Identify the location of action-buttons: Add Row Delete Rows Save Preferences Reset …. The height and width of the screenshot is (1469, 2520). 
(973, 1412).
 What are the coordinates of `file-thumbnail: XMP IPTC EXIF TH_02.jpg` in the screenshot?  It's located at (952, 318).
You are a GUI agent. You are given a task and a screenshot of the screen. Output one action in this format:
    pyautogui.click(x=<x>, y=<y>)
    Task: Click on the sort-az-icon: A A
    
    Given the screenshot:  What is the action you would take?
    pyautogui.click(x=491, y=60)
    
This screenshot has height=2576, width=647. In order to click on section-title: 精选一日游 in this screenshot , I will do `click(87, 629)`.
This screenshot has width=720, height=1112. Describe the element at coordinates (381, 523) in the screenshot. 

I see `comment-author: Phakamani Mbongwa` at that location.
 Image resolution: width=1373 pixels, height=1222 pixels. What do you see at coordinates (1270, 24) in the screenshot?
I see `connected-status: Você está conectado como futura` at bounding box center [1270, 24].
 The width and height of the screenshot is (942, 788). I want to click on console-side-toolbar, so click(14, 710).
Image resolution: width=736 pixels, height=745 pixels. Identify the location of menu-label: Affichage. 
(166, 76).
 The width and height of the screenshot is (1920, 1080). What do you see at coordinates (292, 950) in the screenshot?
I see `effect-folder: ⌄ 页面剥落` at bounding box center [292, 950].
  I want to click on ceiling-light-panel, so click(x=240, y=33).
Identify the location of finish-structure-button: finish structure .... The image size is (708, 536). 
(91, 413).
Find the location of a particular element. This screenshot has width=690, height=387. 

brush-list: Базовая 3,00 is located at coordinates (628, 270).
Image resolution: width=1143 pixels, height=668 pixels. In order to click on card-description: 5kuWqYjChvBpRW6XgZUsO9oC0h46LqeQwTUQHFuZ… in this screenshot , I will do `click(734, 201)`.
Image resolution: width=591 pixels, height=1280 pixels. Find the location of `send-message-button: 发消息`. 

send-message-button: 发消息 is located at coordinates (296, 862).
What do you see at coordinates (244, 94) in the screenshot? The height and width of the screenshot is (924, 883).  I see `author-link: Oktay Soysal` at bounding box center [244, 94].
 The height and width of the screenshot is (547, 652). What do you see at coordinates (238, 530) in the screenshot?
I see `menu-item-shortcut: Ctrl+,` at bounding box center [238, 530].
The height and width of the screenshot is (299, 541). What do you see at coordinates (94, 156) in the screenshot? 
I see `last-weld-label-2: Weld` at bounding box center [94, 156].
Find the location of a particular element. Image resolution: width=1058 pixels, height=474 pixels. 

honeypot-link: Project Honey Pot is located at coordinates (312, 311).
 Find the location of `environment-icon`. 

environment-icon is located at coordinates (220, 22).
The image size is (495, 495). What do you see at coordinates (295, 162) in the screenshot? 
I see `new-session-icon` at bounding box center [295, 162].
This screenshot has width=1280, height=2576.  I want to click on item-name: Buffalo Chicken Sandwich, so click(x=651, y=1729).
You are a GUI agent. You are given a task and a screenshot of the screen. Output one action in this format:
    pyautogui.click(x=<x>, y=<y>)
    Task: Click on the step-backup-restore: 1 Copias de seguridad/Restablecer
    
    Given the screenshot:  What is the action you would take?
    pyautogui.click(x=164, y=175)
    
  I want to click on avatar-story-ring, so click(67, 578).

AIM OF THE TASK.
Copy all of the items above word for word, with no changes.

THE COMPLETED TASK.
Identify the location of action-buttons: Add Row Delete Rows Save Preferences Reset …. The height and width of the screenshot is (1469, 2520). 
(973, 1412).
 What are the coordinates of `file-thumbnail: XMP IPTC EXIF TH_02.jpg` in the screenshot?  It's located at (952, 318).
You are a GUI agent. You are given a task and a screenshot of the screen. Output one action in this format:
    pyautogui.click(x=<x>, y=<y>)
    Task: Click on the sort-az-icon: A A
    
    Given the screenshot:  What is the action you would take?
    pyautogui.click(x=491, y=60)
    
This screenshot has height=2576, width=647. In order to click on section-title: 精选一日游 in this screenshot , I will do `click(87, 629)`.
This screenshot has width=720, height=1112. Describe the element at coordinates (381, 523) in the screenshot. 

I see `comment-author: Phakamani Mbongwa` at that location.
 Image resolution: width=1373 pixels, height=1222 pixels. What do you see at coordinates (1270, 24) in the screenshot?
I see `connected-status: Você está conectado como futura` at bounding box center [1270, 24].
 The width and height of the screenshot is (942, 788). I want to click on console-side-toolbar, so click(14, 710).
Image resolution: width=736 pixels, height=745 pixels. Identify the location of menu-label: Affichage. 
(166, 76).
 The width and height of the screenshot is (1920, 1080). What do you see at coordinates (292, 950) in the screenshot?
I see `effect-folder: ⌄ 页面剥落` at bounding box center [292, 950].
  I want to click on ceiling-light-panel, so click(x=240, y=33).
Identify the location of finish-structure-button: finish structure .... The image size is (708, 536). 
(91, 413).
Find the location of a particular element. This screenshot has width=690, height=387. 

brush-list: Базовая 3,00 is located at coordinates (628, 270).
Image resolution: width=1143 pixels, height=668 pixels. In order to click on card-description: 5kuWqYjChvBpRW6XgZUsO9oC0h46LqeQwTUQHFuZ… in this screenshot , I will do `click(734, 201)`.
Image resolution: width=591 pixels, height=1280 pixels. Find the location of `send-message-button: 发消息`. 

send-message-button: 发消息 is located at coordinates (296, 862).
What do you see at coordinates (244, 94) in the screenshot? The height and width of the screenshot is (924, 883).  I see `author-link: Oktay Soysal` at bounding box center [244, 94].
 The height and width of the screenshot is (547, 652). What do you see at coordinates (238, 530) in the screenshot?
I see `menu-item-shortcut: Ctrl+,` at bounding box center [238, 530].
The height and width of the screenshot is (299, 541). What do you see at coordinates (94, 156) in the screenshot? 
I see `last-weld-label-2: Weld` at bounding box center [94, 156].
Find the location of a particular element. Image resolution: width=1058 pixels, height=474 pixels. 

honeypot-link: Project Honey Pot is located at coordinates (312, 311).
 Find the location of `environment-icon`. 

environment-icon is located at coordinates (220, 22).
The image size is (495, 495). What do you see at coordinates (295, 162) in the screenshot? 
I see `new-session-icon` at bounding box center [295, 162].
This screenshot has width=1280, height=2576.  I want to click on item-name: Buffalo Chicken Sandwich, so click(x=651, y=1729).
You are a GUI agent. You are given a task and a screenshot of the screen. Output one action in this format:
    pyautogui.click(x=<x>, y=<y>)
    Task: Click on the step-backup-restore: 1 Copias de seguridad/Restablecer
    
    Given the screenshot:  What is the action you would take?
    pyautogui.click(x=164, y=175)
    
  I want to click on avatar-story-ring, so click(67, 578).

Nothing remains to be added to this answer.